People typically spend four hours every day resisting temptation, Baumeister found. That’s why the less time spent around distractions and temptations seems to equal a greater amount of self-control.
Over his years of research, Baumeister had discovered willpower actually operates like a muscle that can be strengthened with practice and fatigued by overuse.
“Willpower is limited and the body is reluctant to use a lot of it except when it’s really necessary. It wants to conserve it for the real challenges,” he said.
In his research, he discovered willpower can be improved with simple tools everyone has available to them, Baumeister said. Here are five tips he has shared for raising the amount of self-control you have available to get your through your day.
Sleep Enough, Eat Right
Fighting off distractions depletes the brain’s store of fuel. Therefore, willpower can be bolstered simply by replenishing the fuel—glucose—with good eating and sleeping habits, Baumeister said.
“Failing to do either well has a dramatic effect on self-control,” he said. “That’s why dieters have such a hard time resisting temptation.”
Make it a Habit
Because willpower is a finite resource, leaving you depleted and suggestible to temptation at the end of the day, you want to conserve it for your real challenges, Baumeister said.
“Therefore, the more you can get done with external help will help, the more you conserve willpower. If you form good habits, you don’t have the make the decision to get things done,” he said. “You’ll just do them more automatically.”
The Right Surroundings
Set up your workspace in the way that suits you best so you can get your work done effectively and efficiently. Only you know whether you prefer to work with music on in the background or if you like to be surrounded by bright colors. Maybe you need a break every few hours to walk outside.
“Environment helps,” Baumeister said. “If you’re a manager of a company, any way you can design the environment to help people get their work done better is to be treasured. It will help people conserve their resources to do the more demanding parts of the job for which there are no shortcuts.”
Plan to Plan
Whether it’s figuring out what to do during each hour of the day, brainstorming how to best complete a project, or jotting appointments down in a calendar, planning and recording is a great tool to improve efficiency and to help you get things done, Baumeister said.
He also stressed the importance of contingency plans. “You need quite specific components to this type of plan: ‘If this happens, I’ll do this and if this goes wrong this is how I’ll react.’ Having thought those things out in advance improves your ability to get things done in the moment. You’ve thought those things out step-by-step you don’t have to make decisions as things move along, which depletes your willpower.
Look at the Long Term
For optimal self-control, think of what resisting momentary temptation gets you in the long term. In other words, remember why you want to exercise willpower in this particular instance.

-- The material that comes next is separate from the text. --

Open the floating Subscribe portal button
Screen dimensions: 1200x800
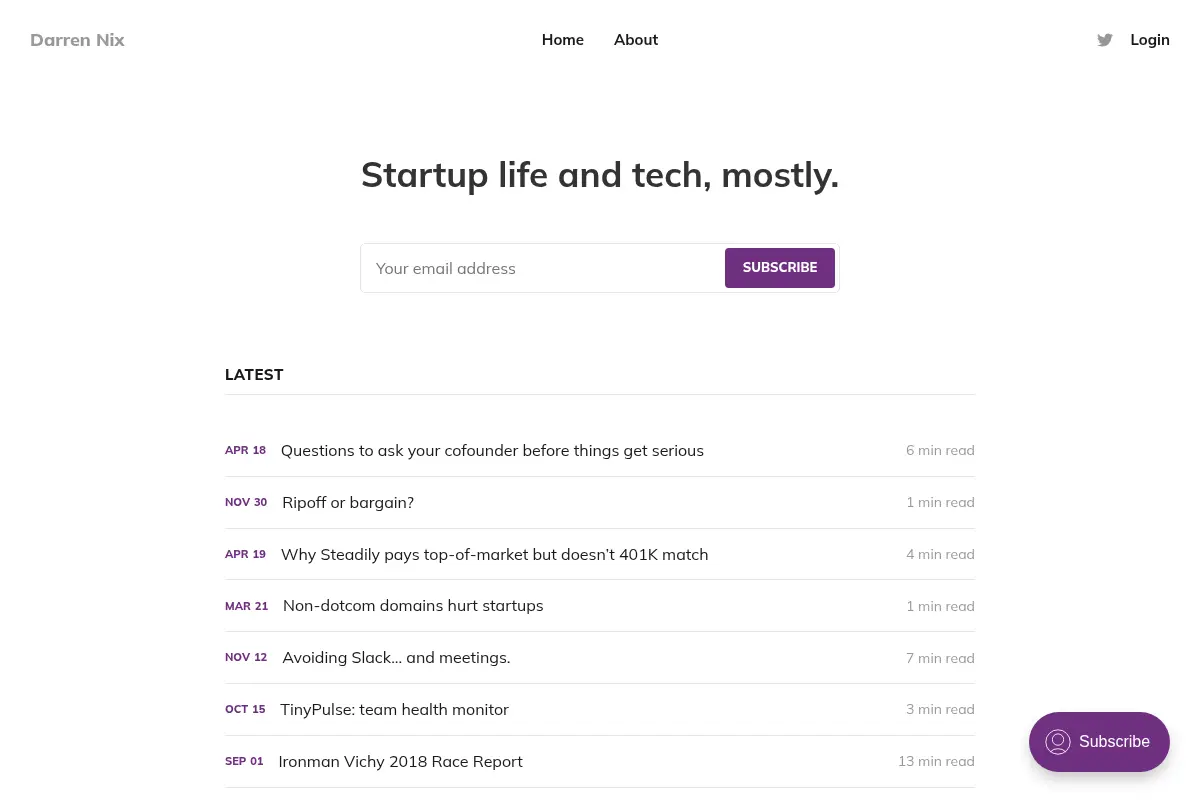(1099, 742)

Take smoking, for an example. It’s always easy to say: “just one more” because the chances are small one cigarette won’t damage your health and because you’d get pleasure from it, Baumeister said.
“But if you keep making the decision to have one more it will damage your health,” he added.

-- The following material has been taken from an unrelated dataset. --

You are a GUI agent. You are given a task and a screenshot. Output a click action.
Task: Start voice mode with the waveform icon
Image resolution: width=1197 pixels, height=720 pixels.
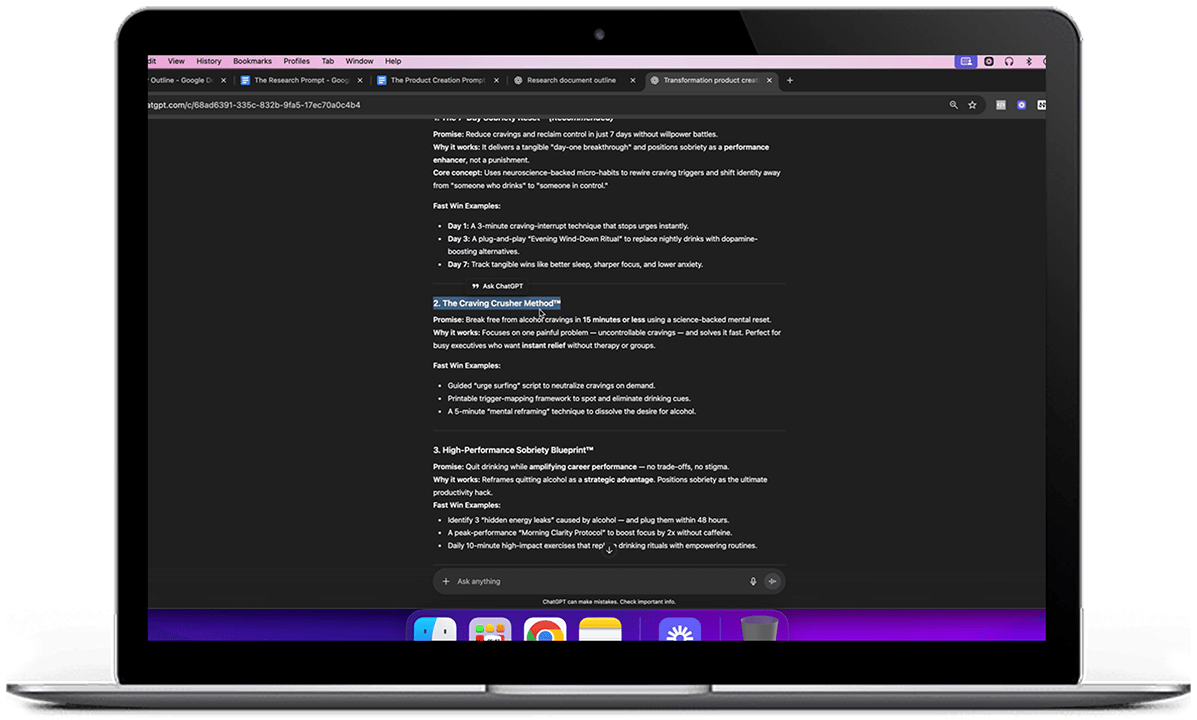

“The task of willpower is to take the long-term perspective and say ‘I have to act as if this decision now is the one I will always have to make and to use this single instance to exemplify what you need to do for the future.’

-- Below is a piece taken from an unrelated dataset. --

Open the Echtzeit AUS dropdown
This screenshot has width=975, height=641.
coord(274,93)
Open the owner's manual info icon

“It’s a bit irrational but it does work in the short term,” he said.
In the modern world, where it can feel like we face more temptations than ever before, developing a stronger self-control muscle can feel daunting and overwhelming, Baumeister acknowledged. But he’s heartened by discovering willpower can be improved, and by uncovering ways that can be done, he said.
However we define happiness-a close- knit family, a satisfying career, financial security-we won't reach it without mastering self-control, he’s said.
Jean Thilmany is a science and technology writer in Saint Paul, Minn.